El Gran Silencio at House of Blues

Have you ever seen music journalists dance? Trust me, it’s not a pretty sight. Put it this way: As a group, M.J.s are not an attractive lot. At South by Southwest a few years ago, one could witness not just writers but even “The Dean of American Rock Critics” himself, Robert Christgau, moving their fanny-packed, note-scribbling butts to the new sensation that was El Gran Silencio. Now with their third record, Comunicaflow Underground, the group continue their joyful and melodic punk/rock/hip-hop/folk/ska/polka barrage. With their energy, those trumpets and a singer who’s muy yummy, you may finally get that Mano Negra experience you’ve dreamed of. (Libby Molyneaux)

Also playing Wednesday:

THE MOTELS at Cerritos Center; DE LA SOUL, KRS-ONE at the Canyon; RICHARD BUCKNER at the Echo; BODIES OF WATER at Mr. T’s Bowl; THE RANDIES at Safari Sam’s; LITTLE ONES, SEA WOLF, TEMPORARY THING at the Troubadour.

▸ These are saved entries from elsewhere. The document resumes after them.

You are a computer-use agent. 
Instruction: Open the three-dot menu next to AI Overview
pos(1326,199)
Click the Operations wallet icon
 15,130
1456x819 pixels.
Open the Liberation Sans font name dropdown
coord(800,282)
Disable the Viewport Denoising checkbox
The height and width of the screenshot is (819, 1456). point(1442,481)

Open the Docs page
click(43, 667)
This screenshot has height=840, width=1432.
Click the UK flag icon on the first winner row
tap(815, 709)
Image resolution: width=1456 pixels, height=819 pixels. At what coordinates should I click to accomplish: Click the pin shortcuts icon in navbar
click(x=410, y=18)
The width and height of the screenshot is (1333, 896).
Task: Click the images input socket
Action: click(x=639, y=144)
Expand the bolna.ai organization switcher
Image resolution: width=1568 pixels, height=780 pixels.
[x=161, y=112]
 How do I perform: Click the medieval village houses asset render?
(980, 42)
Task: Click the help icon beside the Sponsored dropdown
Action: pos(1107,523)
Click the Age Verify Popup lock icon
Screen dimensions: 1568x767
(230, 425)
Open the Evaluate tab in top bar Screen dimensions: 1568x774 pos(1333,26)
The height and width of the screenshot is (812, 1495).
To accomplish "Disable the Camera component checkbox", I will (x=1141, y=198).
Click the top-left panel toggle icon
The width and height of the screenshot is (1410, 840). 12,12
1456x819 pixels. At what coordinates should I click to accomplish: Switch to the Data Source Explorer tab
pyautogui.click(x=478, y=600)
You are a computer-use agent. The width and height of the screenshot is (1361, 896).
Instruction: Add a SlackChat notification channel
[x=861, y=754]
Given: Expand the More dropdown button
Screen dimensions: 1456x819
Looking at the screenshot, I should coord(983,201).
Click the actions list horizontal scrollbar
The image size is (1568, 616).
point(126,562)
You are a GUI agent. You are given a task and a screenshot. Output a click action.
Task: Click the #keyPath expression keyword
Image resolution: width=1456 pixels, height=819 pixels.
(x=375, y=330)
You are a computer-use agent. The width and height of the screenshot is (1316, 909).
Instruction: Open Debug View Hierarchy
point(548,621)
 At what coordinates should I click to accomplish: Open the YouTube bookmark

THURSDAY, APRIL 5Nurse With Wound at Amoeba Music

Tonight spells the first-ever Los Angeles performance by British experimental surrealists Nurse With Wound. And it’s free! Founding Nurse Steven Stapleton has for the past three decades stood staunchly at the forefront of arch-strangeness in music, but only recently has he performed live, including sold-out nights in San Francisco and London (tonight’s Nurses: John Contreras, Jim Haynes, Stapleton, Hazel Two Twiggs and Matt Waldron). Besides his collage-music presentation, he’s also one of the most distinctively and psychotropically original graphic designers working today, illustrating the covers of NWW records like Chance Meeting on an Operating Table of a Sewing Machine and an Umbrella, Nylon Coverin’ Body Smotherin’ and Alas the Madonna Does Not Function. That the night spells a united appearance of Los Angeles’ fringe contingent is an understatement of metaphysical proportions. And he’s working on a hip-hop album next! Starts at 7 p.m. (David Cotner)

 

Les Sans Culottes, Donita Sparks at Spaceland

Quel fromage! Named for the “ill-clad and ill-equipped volunteers of the French Revolutionary army,” Les Sans Culottes (meaning “without underpants”) take on the ’60s French pop sound of Serge Gainsbourg and add arrangements à la the 5th Dimension to ridiculously groovy effect. They have names like Kit Kat Le Noir, Edith Pissoff, Theo Neugent, Johnny Dieppe, Françoise Hardly, Jean L’Effete and Max Gauche, and you can expect to have your Gainsbourg thoroughly Serged. Look for a new record in the reasonable future from L7’s Donita Sparks — and expect it to be damn great, based on the fetching new songs on her MySpace page. (Libby Molyneaux)

Also playing Thursday:

DE LA SOUL at Galaxy Theatre; PEPPER, MAD CADDIES at Henry Fonda Theater; FANTAN MOJAH at Dragonfly; WATKINS FAMILY HOUR at Largo; MAN MAN, SIMON DAWES at the Roxy; XU XU FANG at Silverlake Lounge.